Excerpts from a dataset
● ● ● ● ●

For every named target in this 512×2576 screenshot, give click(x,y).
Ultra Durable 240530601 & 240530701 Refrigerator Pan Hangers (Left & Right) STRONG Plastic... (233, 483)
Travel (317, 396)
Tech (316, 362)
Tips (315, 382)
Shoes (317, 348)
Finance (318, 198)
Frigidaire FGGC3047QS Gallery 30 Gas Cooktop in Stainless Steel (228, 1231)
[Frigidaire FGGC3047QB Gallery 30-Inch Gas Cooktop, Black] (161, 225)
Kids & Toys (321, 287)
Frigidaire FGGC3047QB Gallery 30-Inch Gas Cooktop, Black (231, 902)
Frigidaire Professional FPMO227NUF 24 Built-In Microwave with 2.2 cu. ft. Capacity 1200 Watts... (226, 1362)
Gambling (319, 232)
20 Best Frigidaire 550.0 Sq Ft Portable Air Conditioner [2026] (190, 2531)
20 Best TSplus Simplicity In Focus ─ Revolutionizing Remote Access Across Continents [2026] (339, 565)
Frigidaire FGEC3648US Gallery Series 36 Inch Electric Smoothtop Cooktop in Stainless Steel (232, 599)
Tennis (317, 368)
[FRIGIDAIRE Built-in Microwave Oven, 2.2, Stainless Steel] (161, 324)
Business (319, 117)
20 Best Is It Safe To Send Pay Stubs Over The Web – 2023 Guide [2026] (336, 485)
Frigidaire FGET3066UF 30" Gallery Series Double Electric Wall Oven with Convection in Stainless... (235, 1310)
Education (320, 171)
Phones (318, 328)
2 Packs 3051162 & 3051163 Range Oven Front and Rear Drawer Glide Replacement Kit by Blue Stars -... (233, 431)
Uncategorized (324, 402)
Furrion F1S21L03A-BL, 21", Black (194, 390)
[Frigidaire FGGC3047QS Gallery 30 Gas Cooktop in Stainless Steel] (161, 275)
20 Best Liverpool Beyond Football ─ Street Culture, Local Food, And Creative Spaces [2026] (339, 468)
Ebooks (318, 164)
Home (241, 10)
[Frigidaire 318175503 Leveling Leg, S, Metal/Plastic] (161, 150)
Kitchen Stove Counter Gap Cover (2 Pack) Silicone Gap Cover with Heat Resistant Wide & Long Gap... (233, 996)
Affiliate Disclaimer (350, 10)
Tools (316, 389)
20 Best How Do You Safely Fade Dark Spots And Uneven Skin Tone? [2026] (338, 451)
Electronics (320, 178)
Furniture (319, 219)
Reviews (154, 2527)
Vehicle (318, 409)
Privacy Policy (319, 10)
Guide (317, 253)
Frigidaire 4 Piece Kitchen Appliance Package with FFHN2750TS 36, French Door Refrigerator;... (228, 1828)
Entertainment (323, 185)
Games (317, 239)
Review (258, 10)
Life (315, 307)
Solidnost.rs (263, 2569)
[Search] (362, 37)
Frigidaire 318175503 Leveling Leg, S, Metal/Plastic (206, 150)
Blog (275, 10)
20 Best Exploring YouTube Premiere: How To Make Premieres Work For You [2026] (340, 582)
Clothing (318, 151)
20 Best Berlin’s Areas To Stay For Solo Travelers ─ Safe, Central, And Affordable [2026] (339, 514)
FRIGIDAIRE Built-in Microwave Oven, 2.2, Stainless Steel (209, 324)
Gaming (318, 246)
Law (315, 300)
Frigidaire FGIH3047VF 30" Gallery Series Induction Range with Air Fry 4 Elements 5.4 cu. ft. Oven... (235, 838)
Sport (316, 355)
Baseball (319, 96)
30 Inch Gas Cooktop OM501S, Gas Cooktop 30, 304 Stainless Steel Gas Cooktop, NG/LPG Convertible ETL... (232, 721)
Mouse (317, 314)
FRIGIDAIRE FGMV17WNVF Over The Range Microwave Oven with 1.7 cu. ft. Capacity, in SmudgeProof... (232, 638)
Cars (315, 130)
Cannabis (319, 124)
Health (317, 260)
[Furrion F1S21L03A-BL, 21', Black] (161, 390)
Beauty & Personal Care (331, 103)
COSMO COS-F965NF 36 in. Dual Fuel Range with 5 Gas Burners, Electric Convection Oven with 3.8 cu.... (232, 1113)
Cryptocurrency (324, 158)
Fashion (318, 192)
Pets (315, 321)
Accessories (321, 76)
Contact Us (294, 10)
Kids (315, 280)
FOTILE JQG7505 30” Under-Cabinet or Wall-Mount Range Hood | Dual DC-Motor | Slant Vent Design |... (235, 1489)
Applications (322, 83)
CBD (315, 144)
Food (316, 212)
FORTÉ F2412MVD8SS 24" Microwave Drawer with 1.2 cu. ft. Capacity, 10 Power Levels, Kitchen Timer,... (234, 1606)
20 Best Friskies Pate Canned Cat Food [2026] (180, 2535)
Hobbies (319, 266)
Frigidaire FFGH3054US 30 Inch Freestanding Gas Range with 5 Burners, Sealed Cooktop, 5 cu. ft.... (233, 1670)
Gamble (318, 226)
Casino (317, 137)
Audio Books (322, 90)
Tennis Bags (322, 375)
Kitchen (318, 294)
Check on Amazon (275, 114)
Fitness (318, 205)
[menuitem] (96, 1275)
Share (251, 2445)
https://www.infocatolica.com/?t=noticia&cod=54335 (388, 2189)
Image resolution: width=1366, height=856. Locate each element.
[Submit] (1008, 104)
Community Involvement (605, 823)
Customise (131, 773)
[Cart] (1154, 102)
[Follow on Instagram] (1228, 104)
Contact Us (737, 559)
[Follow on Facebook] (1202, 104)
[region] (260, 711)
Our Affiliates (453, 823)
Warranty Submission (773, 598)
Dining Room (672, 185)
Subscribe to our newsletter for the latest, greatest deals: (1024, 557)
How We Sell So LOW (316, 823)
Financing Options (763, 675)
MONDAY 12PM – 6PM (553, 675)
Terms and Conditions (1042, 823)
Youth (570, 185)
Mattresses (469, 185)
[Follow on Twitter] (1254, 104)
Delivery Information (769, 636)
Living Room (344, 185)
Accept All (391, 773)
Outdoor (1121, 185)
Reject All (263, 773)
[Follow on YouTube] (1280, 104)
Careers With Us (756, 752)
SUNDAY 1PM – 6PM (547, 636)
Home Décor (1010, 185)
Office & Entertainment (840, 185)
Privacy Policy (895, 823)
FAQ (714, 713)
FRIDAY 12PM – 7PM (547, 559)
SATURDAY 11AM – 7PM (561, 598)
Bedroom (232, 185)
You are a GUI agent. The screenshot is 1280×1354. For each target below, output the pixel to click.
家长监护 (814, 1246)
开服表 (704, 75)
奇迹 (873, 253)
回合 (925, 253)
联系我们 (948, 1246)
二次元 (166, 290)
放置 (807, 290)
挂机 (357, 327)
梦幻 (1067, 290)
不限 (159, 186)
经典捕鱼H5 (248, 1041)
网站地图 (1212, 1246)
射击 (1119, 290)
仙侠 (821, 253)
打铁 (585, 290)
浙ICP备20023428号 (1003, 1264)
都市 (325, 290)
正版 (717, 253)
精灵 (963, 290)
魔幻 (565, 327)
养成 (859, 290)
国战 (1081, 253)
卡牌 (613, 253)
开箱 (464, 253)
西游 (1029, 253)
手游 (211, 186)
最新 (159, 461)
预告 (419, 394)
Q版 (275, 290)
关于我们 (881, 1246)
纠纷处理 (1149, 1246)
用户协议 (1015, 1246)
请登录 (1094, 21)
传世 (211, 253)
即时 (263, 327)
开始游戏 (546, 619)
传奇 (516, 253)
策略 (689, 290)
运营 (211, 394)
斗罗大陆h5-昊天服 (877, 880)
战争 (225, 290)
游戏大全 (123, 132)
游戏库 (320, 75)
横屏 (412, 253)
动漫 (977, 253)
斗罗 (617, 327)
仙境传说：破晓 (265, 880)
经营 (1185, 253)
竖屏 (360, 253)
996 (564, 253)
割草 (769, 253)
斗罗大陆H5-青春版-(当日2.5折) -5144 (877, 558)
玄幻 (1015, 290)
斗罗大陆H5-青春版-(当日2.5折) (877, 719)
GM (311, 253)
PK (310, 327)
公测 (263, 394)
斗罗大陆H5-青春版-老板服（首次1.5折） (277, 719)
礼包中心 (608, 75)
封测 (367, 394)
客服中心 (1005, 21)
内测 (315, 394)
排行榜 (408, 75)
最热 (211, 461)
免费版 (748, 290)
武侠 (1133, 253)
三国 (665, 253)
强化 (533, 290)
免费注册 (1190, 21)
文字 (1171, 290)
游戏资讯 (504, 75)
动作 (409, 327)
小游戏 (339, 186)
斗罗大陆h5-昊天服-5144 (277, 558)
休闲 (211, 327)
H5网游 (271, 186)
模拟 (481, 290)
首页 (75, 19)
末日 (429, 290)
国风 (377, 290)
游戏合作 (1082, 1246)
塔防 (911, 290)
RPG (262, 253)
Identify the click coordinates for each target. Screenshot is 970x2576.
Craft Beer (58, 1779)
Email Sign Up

● ● ● ● ●

Task objective: Your answer must consist solely of the lines above between the line holding "Youth (570, 185)" and the line holding "Identify the click", inclusive, copied exactly.

Solution to this problem:
Youth (570, 185)
Mattresses (469, 185)
[Follow on Twitter] (1254, 104)
Delivery Information (769, 636)
Living Room (344, 185)
Accept All (391, 773)
Outdoor (1121, 185)
Reject All (263, 773)
[Follow on YouTube] (1280, 104)
Careers With Us (756, 752)
SUNDAY 1PM – 6PM (547, 636)
Home Décor (1010, 185)
Office & Entertainment (840, 185)
Privacy Policy (895, 823)
FAQ (714, 713)
FRIDAY 12PM – 7PM (547, 559)
SATURDAY 11AM – 7PM (561, 598)
Bedroom (232, 185)
You are a GUI agent. The screenshot is 1280×1354. For each target below, output the pixel to click.
家长监护 (814, 1246)
开服表 (704, 75)
奇迹 (873, 253)
回合 (925, 253)
联系我们 (948, 1246)
二次元 (166, 290)
放置 (807, 290)
挂机 (357, 327)
梦幻 (1067, 290)
不限 (159, 186)
经典捕鱼H5 (248, 1041)
网站地图 (1212, 1246)
射击 (1119, 290)
仙侠 (821, 253)
打铁 (585, 290)
浙ICP备20023428号 (1003, 1264)
都市 (325, 290)
正版 (717, 253)
精灵 (963, 290)
魔幻 (565, 327)
养成 (859, 290)
国战 (1081, 253)
卡牌 (613, 253)
开箱 (464, 253)
西游 (1029, 253)
手游 (211, 186)
最新 (159, 461)
预告 (419, 394)
Q版 (275, 290)
关于我们 (881, 1246)
纠纷处理 (1149, 1246)
用户协议 (1015, 1246)
请登录 (1094, 21)
传世 (211, 253)
即时 (263, 327)
开始游戏 (546, 619)
传奇 (516, 253)
策略 (689, 290)
运营 (211, 394)
斗罗大陆h5-昊天服 (877, 880)
战争 (225, 290)
游戏大全 (123, 132)
游戏库 (320, 75)
横屏 (412, 253)
动漫 (977, 253)
斗罗 (617, 327)
仙境传说：破晓 (265, 880)
经营 (1185, 253)
竖屏 (360, 253)
996 (564, 253)
割草 (769, 253)
斗罗大陆H5-青春版-(当日2.5折) -5144 (877, 558)
玄幻 (1015, 290)
斗罗大陆H5-青春版-(当日2.5折) (877, 719)
GM (311, 253)
PK (310, 327)
公测 (263, 394)
斗罗大陆H5-青春版-老板服（首次1.5折） (277, 719)
礼包中心 (608, 75)
封测 (367, 394)
客服中心 (1005, 21)
内测 (315, 394)
排行榜 (408, 75)
最热 (211, 461)
免费版 (748, 290)
武侠 (1133, 253)
三国 (665, 253)
强化 (533, 290)
免费注册 (1190, 21)
文字 (1171, 290)
游戏资讯 (504, 75)
动作 (409, 327)
小游戏 (339, 186)
斗罗大陆h5-昊天服-5144 (277, 558)
休闲 (211, 327)
H5网游 (271, 186)
模拟 (481, 290)
首页 (75, 19)
末日 (429, 290)
国风 (377, 290)
游戏合作 (1082, 1246)
塔防 (911, 290)
RPG (262, 253)
Identify the click coordinates for each target. Screenshot is 970x2576.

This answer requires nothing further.